▶ **Given records**:
- - - -
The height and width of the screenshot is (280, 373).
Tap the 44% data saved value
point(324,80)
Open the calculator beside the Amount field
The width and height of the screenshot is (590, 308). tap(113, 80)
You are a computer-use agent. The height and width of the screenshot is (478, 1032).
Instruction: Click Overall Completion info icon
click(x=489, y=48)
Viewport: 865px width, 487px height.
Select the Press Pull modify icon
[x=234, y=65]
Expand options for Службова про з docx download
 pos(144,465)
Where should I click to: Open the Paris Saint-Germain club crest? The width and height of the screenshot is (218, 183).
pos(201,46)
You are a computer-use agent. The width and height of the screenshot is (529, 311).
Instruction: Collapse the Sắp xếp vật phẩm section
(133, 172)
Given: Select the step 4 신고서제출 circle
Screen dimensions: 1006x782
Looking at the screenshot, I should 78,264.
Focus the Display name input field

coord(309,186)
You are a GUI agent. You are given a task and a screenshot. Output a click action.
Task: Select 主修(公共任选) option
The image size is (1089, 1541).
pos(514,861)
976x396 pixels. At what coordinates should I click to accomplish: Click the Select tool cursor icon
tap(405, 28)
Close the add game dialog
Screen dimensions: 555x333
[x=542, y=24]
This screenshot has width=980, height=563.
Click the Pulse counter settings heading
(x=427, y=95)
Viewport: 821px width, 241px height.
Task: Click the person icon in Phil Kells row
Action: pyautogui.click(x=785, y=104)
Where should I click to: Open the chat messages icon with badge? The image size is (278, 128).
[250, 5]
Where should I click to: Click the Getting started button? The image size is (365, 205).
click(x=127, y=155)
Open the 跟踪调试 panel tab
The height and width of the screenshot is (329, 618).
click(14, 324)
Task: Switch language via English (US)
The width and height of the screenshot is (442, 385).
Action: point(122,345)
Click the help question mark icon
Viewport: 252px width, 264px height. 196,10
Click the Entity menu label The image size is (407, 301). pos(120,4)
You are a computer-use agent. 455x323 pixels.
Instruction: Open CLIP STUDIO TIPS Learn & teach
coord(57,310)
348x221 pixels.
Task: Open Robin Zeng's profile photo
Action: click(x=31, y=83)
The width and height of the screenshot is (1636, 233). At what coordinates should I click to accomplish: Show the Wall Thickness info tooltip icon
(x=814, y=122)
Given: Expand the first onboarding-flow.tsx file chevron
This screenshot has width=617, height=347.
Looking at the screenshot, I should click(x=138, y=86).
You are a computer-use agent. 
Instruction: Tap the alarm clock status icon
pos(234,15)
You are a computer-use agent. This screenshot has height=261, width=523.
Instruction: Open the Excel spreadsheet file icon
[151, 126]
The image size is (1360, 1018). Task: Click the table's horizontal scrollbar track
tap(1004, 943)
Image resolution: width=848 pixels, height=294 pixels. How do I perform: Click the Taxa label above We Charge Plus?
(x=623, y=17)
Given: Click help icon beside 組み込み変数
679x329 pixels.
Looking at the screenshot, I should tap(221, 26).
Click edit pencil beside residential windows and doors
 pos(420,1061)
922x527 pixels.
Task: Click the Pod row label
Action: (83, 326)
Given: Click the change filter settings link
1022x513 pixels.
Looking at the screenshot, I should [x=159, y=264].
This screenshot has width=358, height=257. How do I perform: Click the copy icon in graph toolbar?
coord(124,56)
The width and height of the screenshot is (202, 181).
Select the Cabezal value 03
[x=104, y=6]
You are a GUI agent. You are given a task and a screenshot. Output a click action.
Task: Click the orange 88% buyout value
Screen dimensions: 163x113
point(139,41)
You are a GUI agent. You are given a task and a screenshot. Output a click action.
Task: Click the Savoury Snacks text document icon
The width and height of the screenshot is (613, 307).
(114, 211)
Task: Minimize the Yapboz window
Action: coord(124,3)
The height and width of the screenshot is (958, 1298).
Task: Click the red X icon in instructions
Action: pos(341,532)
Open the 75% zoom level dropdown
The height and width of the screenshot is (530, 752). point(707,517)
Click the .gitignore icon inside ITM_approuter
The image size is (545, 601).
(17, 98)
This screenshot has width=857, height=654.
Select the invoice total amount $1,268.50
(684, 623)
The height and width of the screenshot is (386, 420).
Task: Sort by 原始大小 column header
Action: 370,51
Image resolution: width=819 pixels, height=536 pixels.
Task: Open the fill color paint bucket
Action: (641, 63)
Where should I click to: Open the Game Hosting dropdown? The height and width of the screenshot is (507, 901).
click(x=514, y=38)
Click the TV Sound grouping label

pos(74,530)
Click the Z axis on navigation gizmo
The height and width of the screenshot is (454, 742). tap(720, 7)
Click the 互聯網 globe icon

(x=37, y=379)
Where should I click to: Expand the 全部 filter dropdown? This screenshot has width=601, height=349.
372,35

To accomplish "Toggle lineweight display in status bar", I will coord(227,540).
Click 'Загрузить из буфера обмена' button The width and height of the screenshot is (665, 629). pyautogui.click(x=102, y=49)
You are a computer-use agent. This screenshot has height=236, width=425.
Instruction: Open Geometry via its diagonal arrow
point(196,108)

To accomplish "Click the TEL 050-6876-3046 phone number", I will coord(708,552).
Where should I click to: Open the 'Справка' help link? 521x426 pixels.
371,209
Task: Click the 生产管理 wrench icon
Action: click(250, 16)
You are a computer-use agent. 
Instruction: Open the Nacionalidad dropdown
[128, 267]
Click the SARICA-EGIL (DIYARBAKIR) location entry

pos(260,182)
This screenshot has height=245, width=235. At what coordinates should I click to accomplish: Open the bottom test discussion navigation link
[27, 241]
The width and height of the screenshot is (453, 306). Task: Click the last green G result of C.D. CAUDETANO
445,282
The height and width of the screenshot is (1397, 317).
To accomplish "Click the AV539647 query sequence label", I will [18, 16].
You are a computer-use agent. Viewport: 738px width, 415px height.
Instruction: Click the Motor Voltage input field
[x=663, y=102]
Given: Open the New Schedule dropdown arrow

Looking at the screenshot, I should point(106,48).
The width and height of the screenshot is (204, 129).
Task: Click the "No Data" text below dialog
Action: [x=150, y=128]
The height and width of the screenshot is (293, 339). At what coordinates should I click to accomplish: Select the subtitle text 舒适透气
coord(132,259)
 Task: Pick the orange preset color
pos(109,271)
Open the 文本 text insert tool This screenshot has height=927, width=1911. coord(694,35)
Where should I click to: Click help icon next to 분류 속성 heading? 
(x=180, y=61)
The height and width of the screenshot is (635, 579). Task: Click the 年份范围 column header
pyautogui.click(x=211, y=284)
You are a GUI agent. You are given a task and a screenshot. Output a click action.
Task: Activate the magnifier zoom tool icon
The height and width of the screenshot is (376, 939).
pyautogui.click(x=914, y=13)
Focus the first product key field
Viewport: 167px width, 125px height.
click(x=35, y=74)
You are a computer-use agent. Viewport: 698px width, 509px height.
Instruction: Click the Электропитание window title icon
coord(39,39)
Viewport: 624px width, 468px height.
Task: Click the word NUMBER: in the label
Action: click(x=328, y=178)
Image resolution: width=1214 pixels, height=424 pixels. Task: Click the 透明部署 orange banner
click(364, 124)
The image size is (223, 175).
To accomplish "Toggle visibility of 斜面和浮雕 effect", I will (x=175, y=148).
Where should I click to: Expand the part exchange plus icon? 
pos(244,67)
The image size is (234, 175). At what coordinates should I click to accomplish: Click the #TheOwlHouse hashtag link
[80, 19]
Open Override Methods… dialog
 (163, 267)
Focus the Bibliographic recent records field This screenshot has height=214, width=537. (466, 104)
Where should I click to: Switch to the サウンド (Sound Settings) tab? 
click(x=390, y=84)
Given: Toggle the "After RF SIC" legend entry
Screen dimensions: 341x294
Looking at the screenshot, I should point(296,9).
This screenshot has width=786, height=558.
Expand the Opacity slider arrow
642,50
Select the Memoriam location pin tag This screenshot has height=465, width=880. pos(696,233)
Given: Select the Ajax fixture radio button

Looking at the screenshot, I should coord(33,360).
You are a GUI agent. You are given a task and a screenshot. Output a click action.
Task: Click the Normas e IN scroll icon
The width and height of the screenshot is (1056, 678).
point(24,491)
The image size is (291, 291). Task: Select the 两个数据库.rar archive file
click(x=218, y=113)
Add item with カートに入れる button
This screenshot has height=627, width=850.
- - - -
▶ **Your instructions**:
Out of the entries, pull every line that mentions "computer".

▶ **Expected output**:
You are a computer-use agent. The height and width of the screenshot is (478, 1032).
You are a computer-use agent. The width and height of the screenshot is (529, 311).
You are a computer-use agent. 455x323 pixels.
You are a computer-use agent. 
You are a computer-use agent. This screenshot has height=261, width=523.
You are a computer-use agent. This screenshot has height=236, width=425.
You are a computer-use agent. 
You are a computer-use agent. Viewport: 738px width, 415px height.
You are a computer-use agent. Viewport: 698px width, 509px height.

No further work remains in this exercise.